Having located "Where should I", write out its line and the remaining lines of the material exactly, the last one included, but not the pictures.

TASK INPUT:
|---|
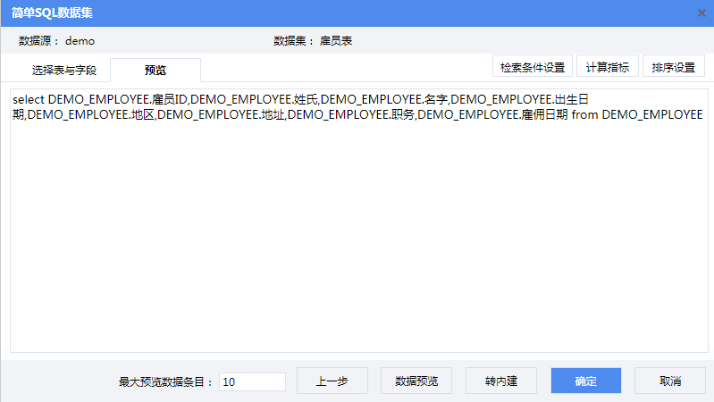The width and height of the screenshot is (714, 402).
Task: Open 检索条件设置 settings
Action: (533, 67)
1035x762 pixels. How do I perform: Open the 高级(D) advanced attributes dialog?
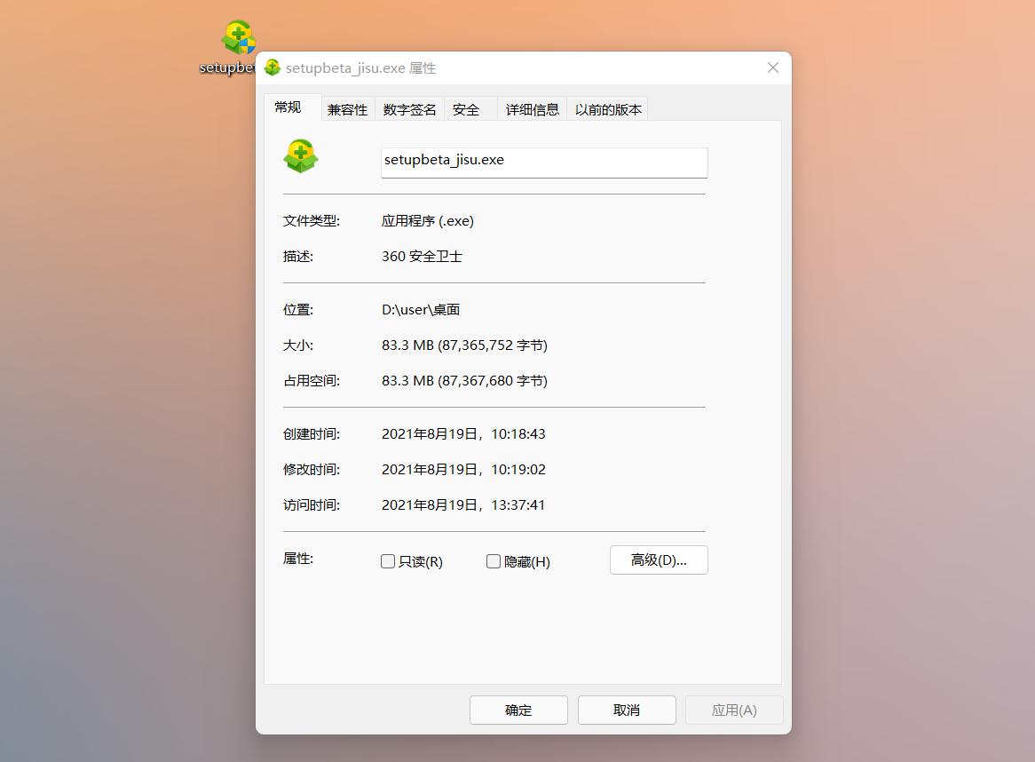click(658, 560)
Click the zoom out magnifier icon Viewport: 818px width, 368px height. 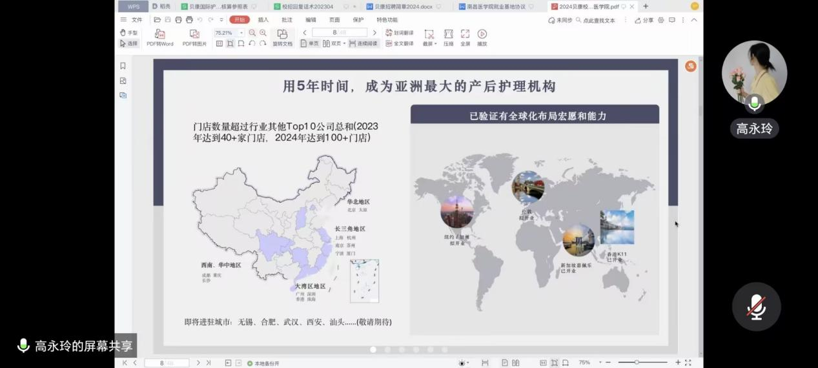252,33
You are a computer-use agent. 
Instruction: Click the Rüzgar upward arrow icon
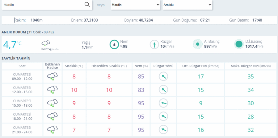(154, 44)
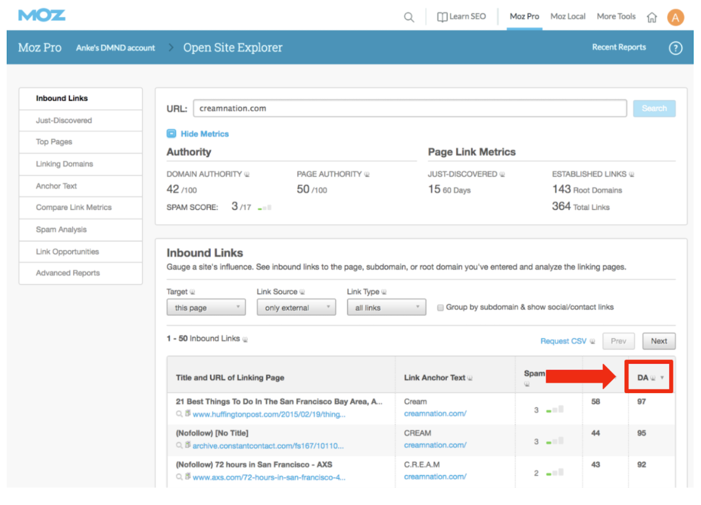This screenshot has height=505, width=701.
Task: Click magnifier icon beside huffingtonpost link
Action: click(x=180, y=414)
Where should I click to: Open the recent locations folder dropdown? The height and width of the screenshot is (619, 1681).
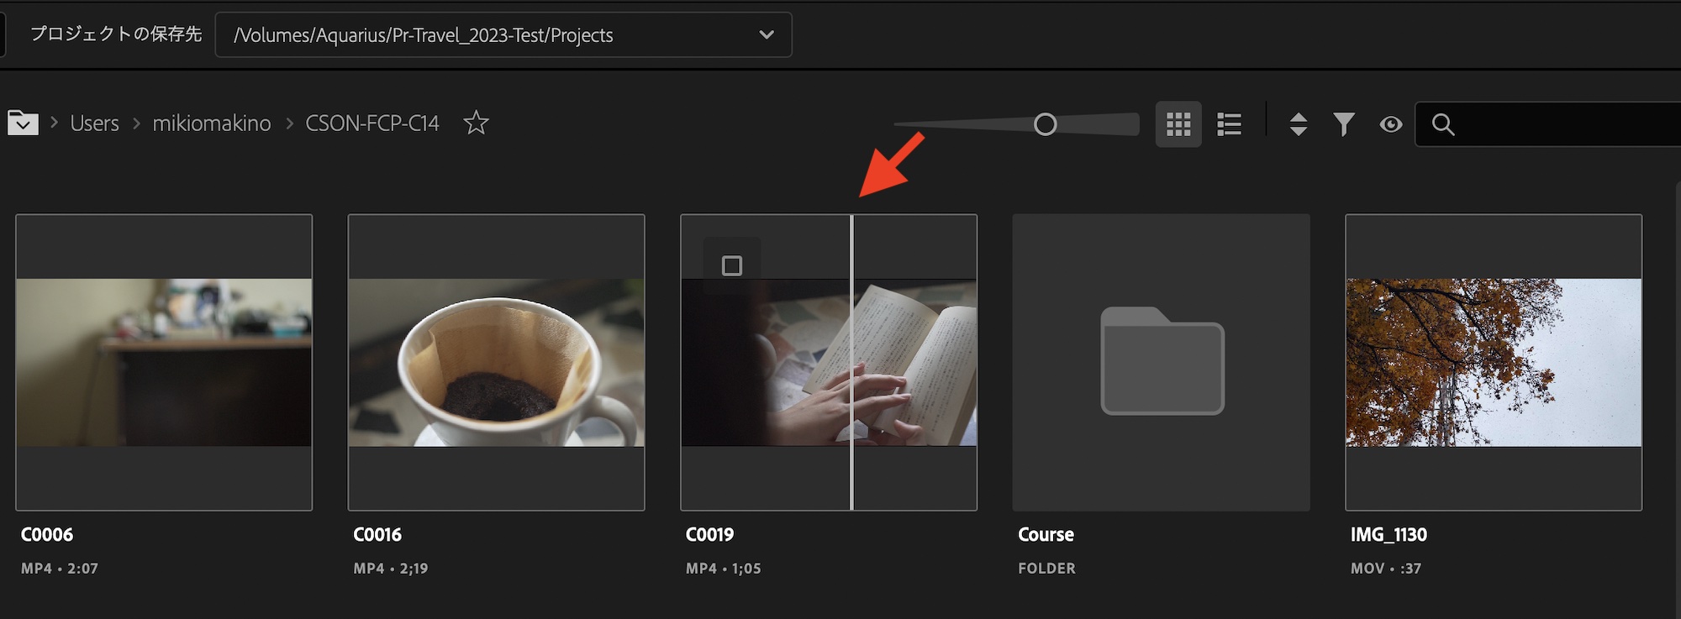[x=23, y=123]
|---|
SOLVED EXERCISE:
Where should I click to: Open the recent locations folder dropdown? The height and width of the screenshot is (619, 1681).
[x=23, y=123]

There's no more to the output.